What SEO tools work well with social media?

I’ve been in the industry for a number of years, so there’s so many that I would recommend. Currently I’m working at Searchmetrics, I really like their platform. Basically, they have a research facility and they have the projects section. So the Research Cloud, you can find out what competitors are doing and then you can put those competitors into your project and then follow them against keywords. You can see what keywords they’re ranking for, what they’re not ranking for, or what they’re ranking for and you’re not. So you have gap analysis, you can find out how the content’s doing, you can see what they’re doing in terms of social media. I’ve also used Majestic. Majestic is really good for, especially, for analyzing links. I had to do quite a few link removals a couple of years ago and that really helped me a lot.

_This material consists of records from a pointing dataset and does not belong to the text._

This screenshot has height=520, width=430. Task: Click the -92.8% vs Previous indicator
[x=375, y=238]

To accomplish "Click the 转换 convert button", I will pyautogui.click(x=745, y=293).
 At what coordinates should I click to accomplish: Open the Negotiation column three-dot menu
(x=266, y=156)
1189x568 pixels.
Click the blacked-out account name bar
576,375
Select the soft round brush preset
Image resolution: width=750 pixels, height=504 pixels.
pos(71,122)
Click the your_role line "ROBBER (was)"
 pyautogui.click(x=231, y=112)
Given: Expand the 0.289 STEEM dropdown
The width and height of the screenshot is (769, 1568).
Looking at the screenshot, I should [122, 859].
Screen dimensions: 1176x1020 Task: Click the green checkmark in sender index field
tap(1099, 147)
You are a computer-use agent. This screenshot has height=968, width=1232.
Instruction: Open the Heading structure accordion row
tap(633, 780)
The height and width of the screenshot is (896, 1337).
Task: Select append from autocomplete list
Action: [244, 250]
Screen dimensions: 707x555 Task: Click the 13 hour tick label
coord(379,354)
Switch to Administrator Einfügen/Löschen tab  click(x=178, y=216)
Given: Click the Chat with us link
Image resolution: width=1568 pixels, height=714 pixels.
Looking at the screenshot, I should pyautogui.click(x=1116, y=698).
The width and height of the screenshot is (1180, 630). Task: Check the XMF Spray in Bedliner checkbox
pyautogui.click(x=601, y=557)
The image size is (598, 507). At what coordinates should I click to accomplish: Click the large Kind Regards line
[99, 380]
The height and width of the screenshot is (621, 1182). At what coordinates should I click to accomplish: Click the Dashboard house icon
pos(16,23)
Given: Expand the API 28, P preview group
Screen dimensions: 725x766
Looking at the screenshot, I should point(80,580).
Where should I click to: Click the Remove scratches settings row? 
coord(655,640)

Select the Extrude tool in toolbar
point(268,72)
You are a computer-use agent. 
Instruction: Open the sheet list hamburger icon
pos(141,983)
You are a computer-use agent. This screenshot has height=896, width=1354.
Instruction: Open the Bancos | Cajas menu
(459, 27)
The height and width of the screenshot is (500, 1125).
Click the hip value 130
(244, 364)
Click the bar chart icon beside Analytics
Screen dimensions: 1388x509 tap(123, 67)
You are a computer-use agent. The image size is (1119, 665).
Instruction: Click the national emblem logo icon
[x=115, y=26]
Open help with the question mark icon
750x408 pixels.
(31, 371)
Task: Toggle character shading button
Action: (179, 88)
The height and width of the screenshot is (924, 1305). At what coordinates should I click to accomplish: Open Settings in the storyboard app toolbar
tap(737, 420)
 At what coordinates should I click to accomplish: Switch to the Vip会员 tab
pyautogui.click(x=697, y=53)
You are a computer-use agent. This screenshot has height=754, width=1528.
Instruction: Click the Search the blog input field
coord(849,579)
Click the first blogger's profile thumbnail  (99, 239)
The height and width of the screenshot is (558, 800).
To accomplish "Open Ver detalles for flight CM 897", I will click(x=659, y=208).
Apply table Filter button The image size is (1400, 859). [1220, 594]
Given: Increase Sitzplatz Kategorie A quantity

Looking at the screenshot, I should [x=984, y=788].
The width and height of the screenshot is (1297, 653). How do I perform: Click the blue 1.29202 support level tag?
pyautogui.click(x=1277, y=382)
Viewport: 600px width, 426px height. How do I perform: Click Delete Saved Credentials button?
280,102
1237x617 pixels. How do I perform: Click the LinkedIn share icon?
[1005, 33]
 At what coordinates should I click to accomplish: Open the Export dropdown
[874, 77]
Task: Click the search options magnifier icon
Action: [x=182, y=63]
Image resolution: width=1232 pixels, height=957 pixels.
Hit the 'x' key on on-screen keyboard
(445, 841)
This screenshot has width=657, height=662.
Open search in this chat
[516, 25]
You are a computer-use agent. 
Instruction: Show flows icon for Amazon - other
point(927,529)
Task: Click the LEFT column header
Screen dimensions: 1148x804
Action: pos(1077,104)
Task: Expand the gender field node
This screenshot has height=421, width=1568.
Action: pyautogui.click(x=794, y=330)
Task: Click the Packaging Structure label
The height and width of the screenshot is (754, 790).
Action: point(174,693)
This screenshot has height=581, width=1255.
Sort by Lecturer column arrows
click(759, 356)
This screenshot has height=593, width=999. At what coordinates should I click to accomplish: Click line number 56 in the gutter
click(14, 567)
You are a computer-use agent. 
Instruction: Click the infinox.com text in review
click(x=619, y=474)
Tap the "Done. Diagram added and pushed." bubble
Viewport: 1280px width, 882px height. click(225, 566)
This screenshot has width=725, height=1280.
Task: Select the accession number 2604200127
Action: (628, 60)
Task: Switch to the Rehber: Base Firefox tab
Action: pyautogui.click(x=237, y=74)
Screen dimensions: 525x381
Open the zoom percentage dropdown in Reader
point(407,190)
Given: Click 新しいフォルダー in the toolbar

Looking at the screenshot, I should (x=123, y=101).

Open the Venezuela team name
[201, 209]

I’ve used SimilarWeb as well before, just to see or review how the market’s doing. That’s quite good. Hitwise, I have used as well. They are very interesting, you can get quite a lot of detail from Hitwise. Their support is very good. You just need to, obviously, try and put the filters on. So those are just some of the ones that I would recommend. You just need to, basically, have the time and resources to dedicate your time or your team’s time to using these and to be able to get the most out of these platforms.